ACTIVITY: Repeat each entry exactly, but do not carry over the pictures.
________________________________________
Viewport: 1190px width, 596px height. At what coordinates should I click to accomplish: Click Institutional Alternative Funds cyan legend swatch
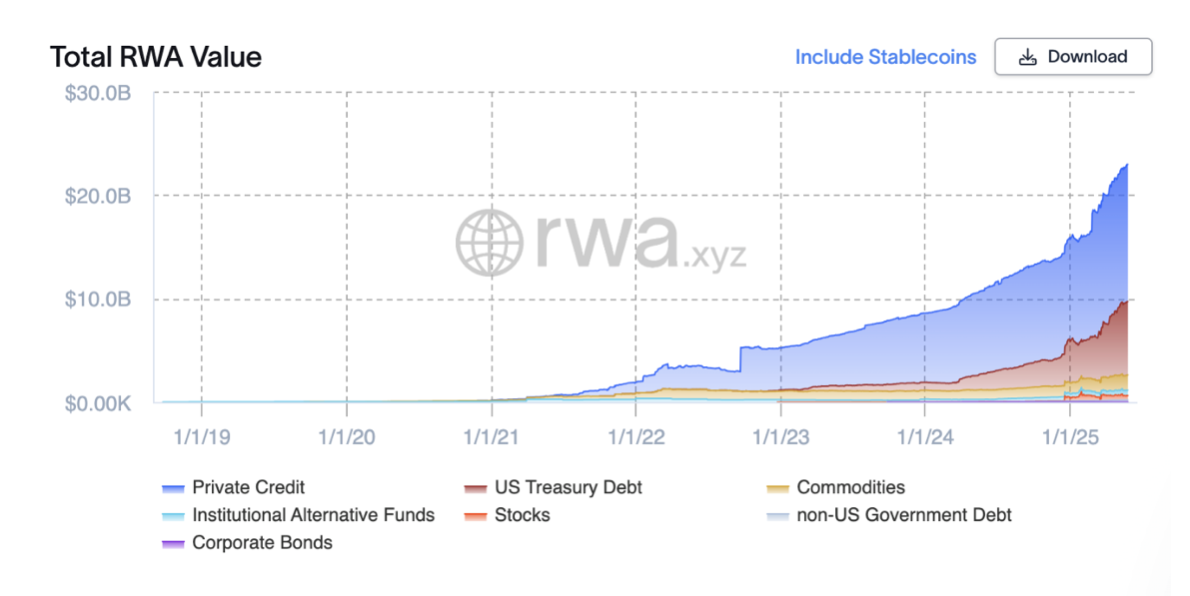pos(173,516)
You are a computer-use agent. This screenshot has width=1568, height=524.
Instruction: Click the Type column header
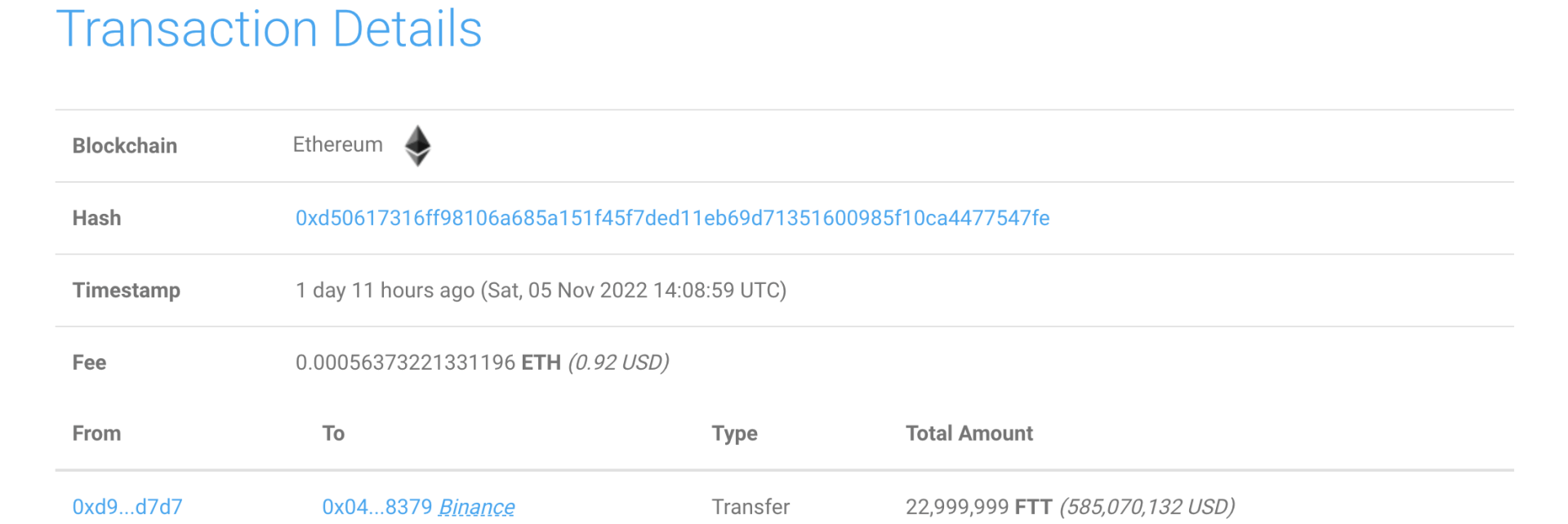click(x=734, y=433)
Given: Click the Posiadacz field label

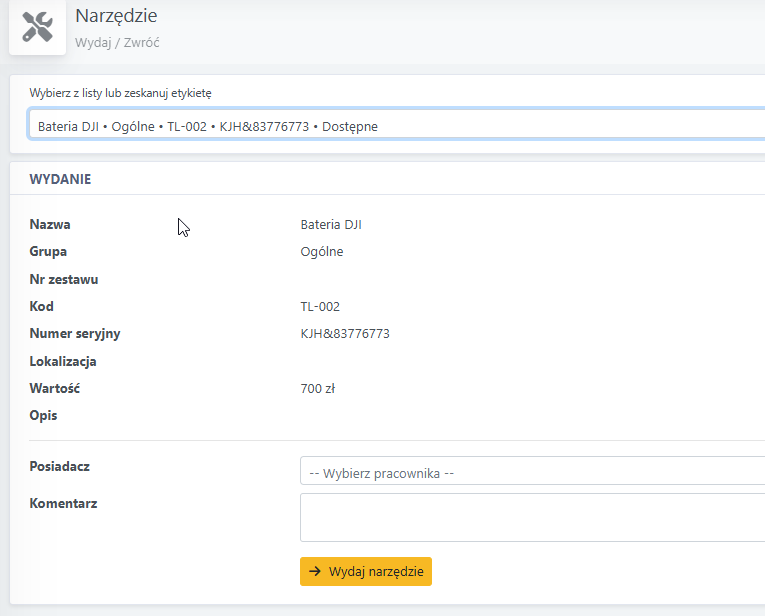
________________________________________
RESULT FOR THIS TASK:
Viewport: 1190px width, 596px height. At what coordinates should I click to accomplish: Click Institutional Alternative Funds cyan legend swatch
pos(173,516)
You are a computer-use agent. This screenshot has width=1568, height=524.
Instruction: Click the Type column header
click(x=734, y=433)
Given: Click the Posiadacz field label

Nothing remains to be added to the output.